▸ **Directions for this task**: Please pick up the passage below on orphans in Jeddah and carry it on from its last sentence.

═════ Quoted passage

Wafa Farisi, assistant of administration of an orphanage in the Al-Faisaliya district of Jeddah said, “The most frequently asked questions put forward by the orphans are ‘Where is my mother,’ and ‘how come all the children in the orphanage don’t have mothers.’ In addition, there are the unanswered questions you can see in their eyes and through their actions. In the orphanage we try our best not to provoke these types of questions in their minds and to incorporate the children in these public celebrations.”

Farisi indicated that many families undertake an amazing and significant role in bringing orphans into their houses on many occasions, during the holy month of Ramadan and during the Eid festivals. “Orphans in our society are in dire need of care to compensate for the loss of their mothers. When they return from these visits, they are happy and refreshed for having experienced the family atmosphere. Mixing into society is what pleases them the most.”

What about the obstacles that our orphans have to face? Farisi states, “The greatest obstacle is concerned with society’s perception of the orphans and this must change. People look at these children as kids raised in an orphanage and this is what makes it difficult when they become adults and have to face the world. They have difficulty in getting married, in attending public events and even in registering for schools. In school, they are believed to be naughtier than their peers are. Furthermore, when they are punished, they are punished more severely than others for the same crime. We must change this perception of the orphans who are labeled as deviants.”

══════════
═════ Given data

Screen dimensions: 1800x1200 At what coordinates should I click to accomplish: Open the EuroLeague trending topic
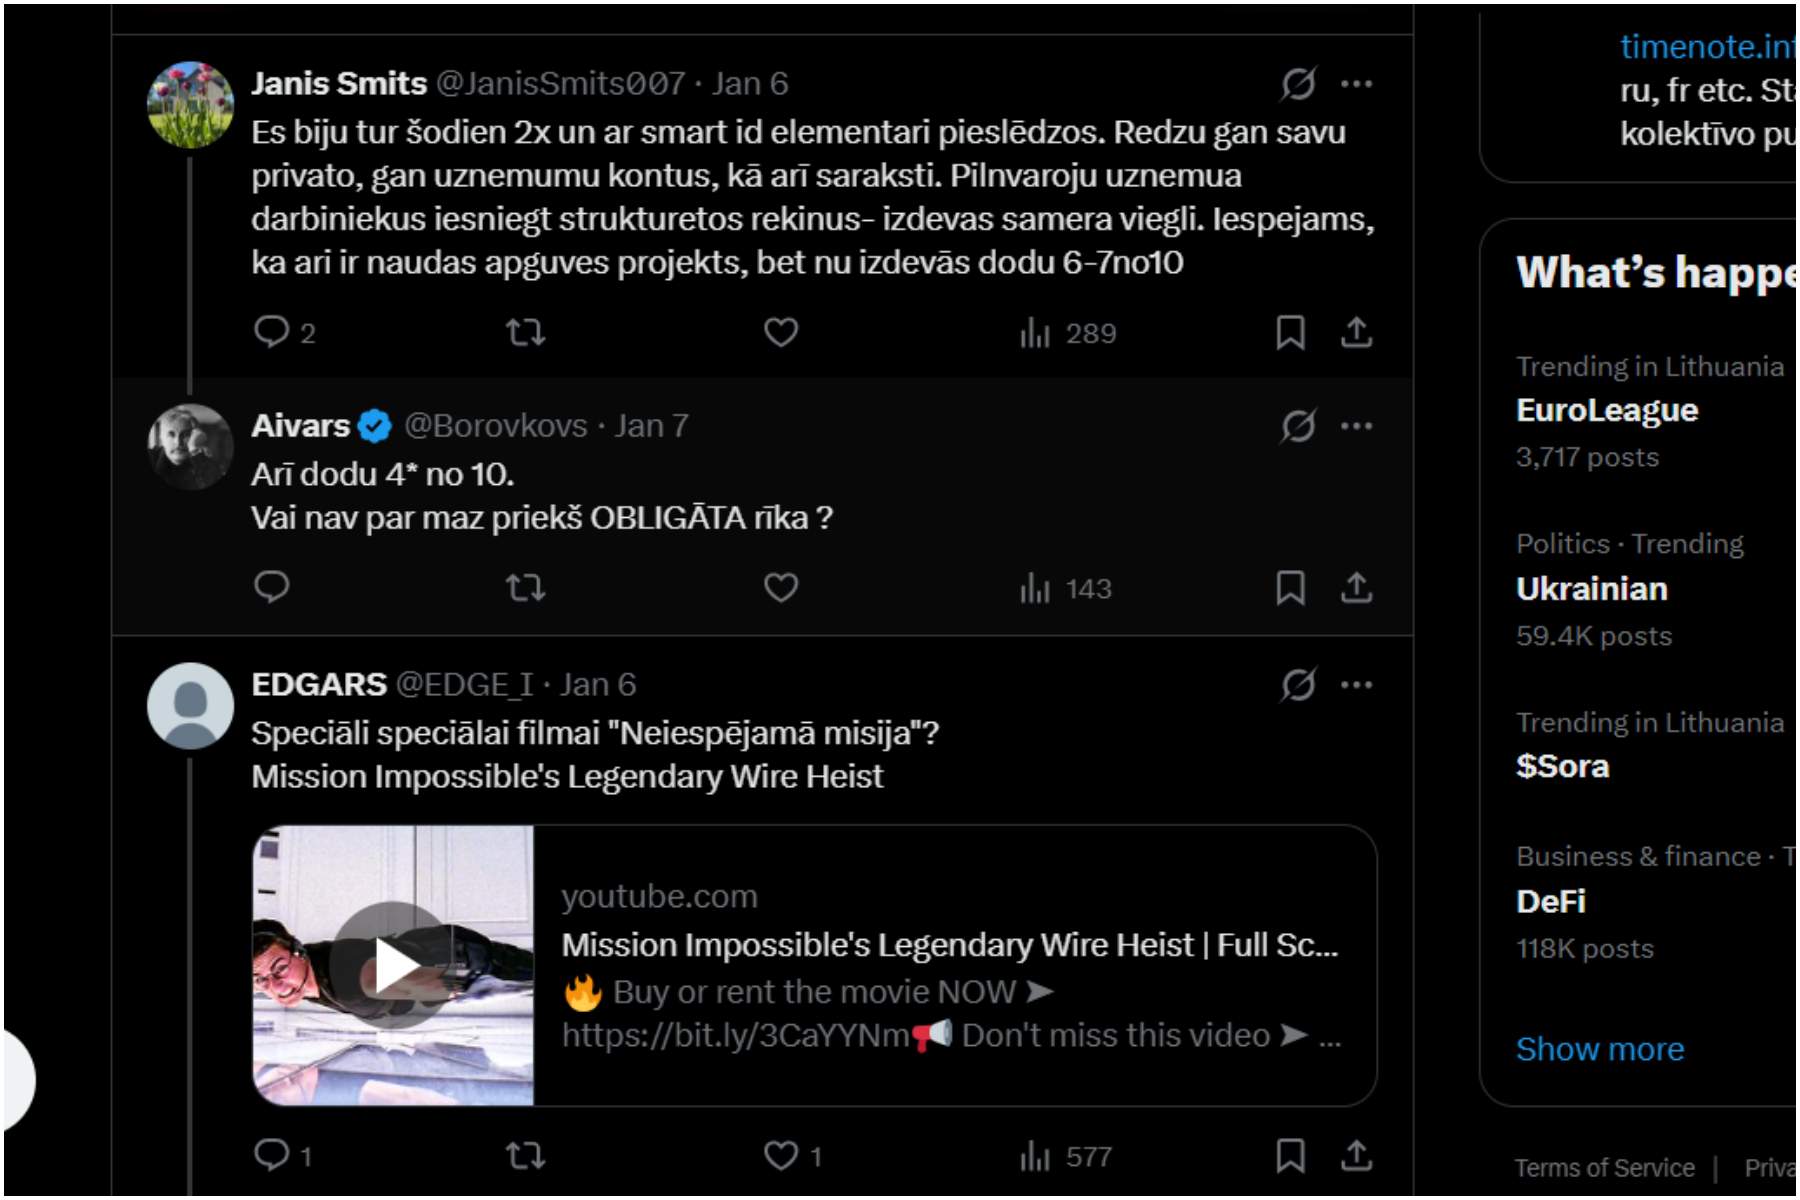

══════════

▸ **Result of the task**:
What Farisi further highlights is that it is not only Saudi families that help the orphans in some way or another, but so do others. Female American Muslims visit these children and ask them what gifts they would like to receive for Eid. They do not hesitate in buying these children whatever they ask for despite the price. Members of the Arab and Asian communities enjoy loving and caring for the orphans.

Orphans are a part of society that society must acknowledge. What must change is the condemnation for being an orphan. Orphans are the same as us, if not more sensitive and they deserve equal opportunities just like any other boy or girl.

Orphans deserve a dignified life. They deserve the same respect that any other human being deserves. Being an orphan is not a crime for which they should be punished. Open your hearts before your houses and give them a chance in life.